▸ EXERCISE REQUIREMENTS: Swap "table header" for "column header" everywhere in the lines below, and give the lines again with everything else unchanged. Leave the pictures out of your answer.

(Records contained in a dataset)
+ + +

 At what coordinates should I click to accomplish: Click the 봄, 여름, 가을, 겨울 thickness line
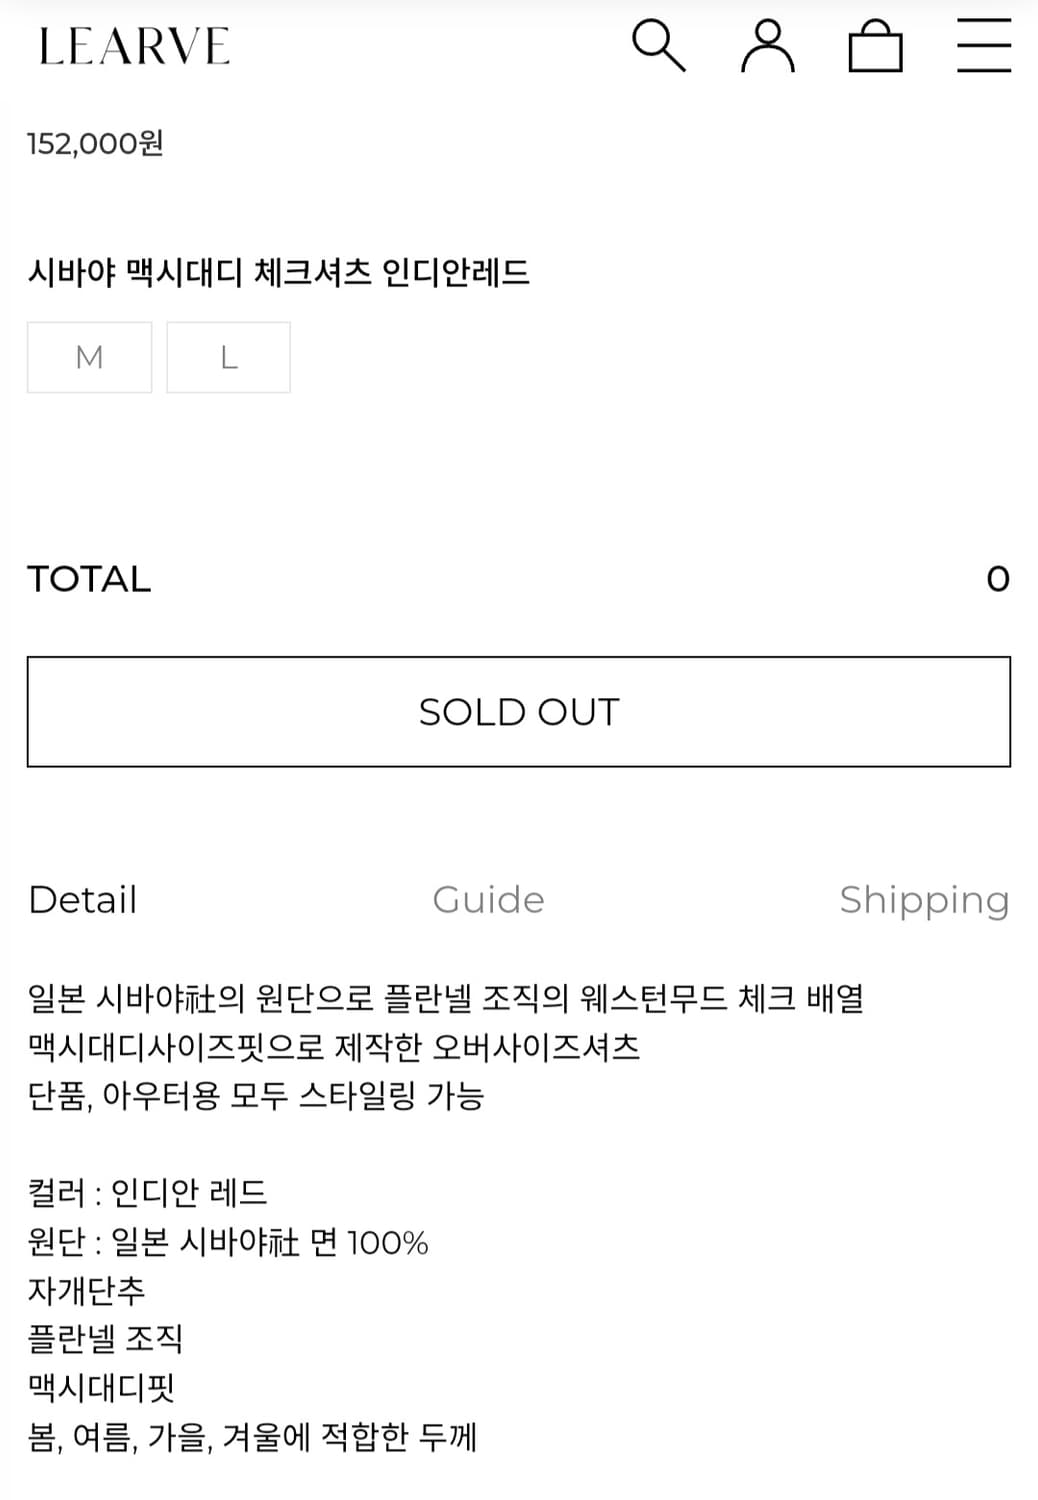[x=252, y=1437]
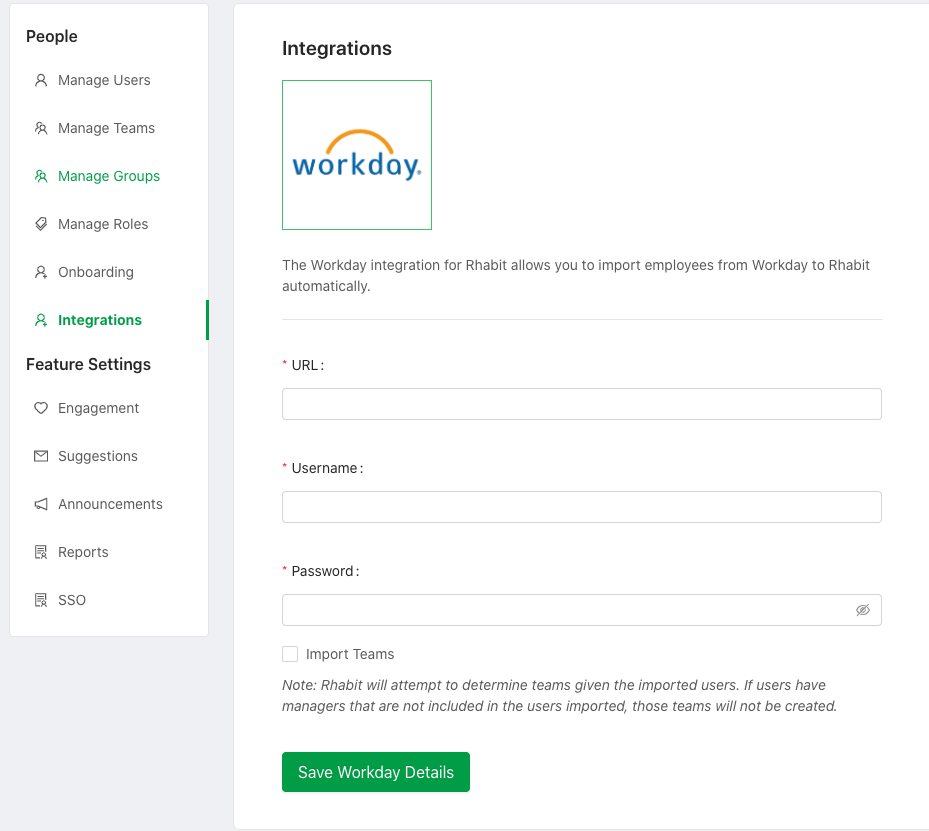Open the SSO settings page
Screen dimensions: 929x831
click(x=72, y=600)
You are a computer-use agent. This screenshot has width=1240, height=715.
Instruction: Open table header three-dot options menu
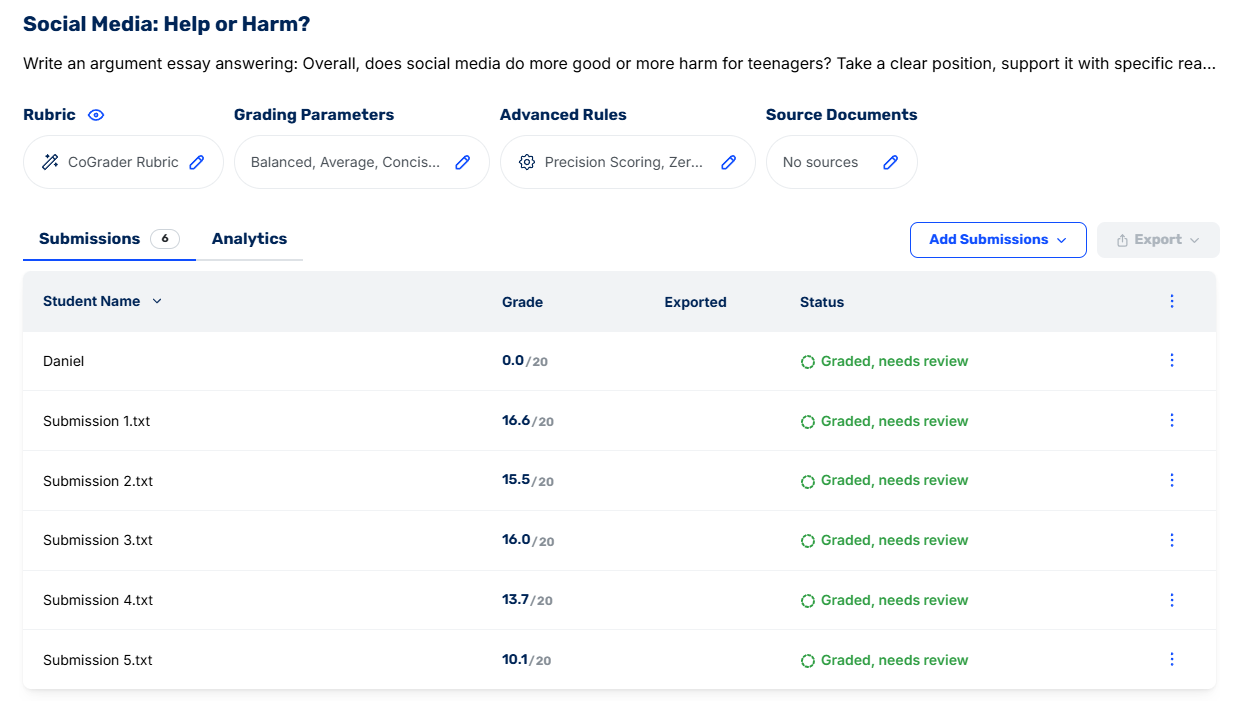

+ + +

▸ TASK RESULT:
 At what coordinates should I click to accomplish: Click the 봄, 여름, 가을, 겨울 thickness line
[x=252, y=1437]
Open the SSO settings page
Screen dimensions: 929x831
click(x=72, y=600)
You are a computer-use agent. This screenshot has width=1240, height=715.
Instruction: Open column header three-dot options menu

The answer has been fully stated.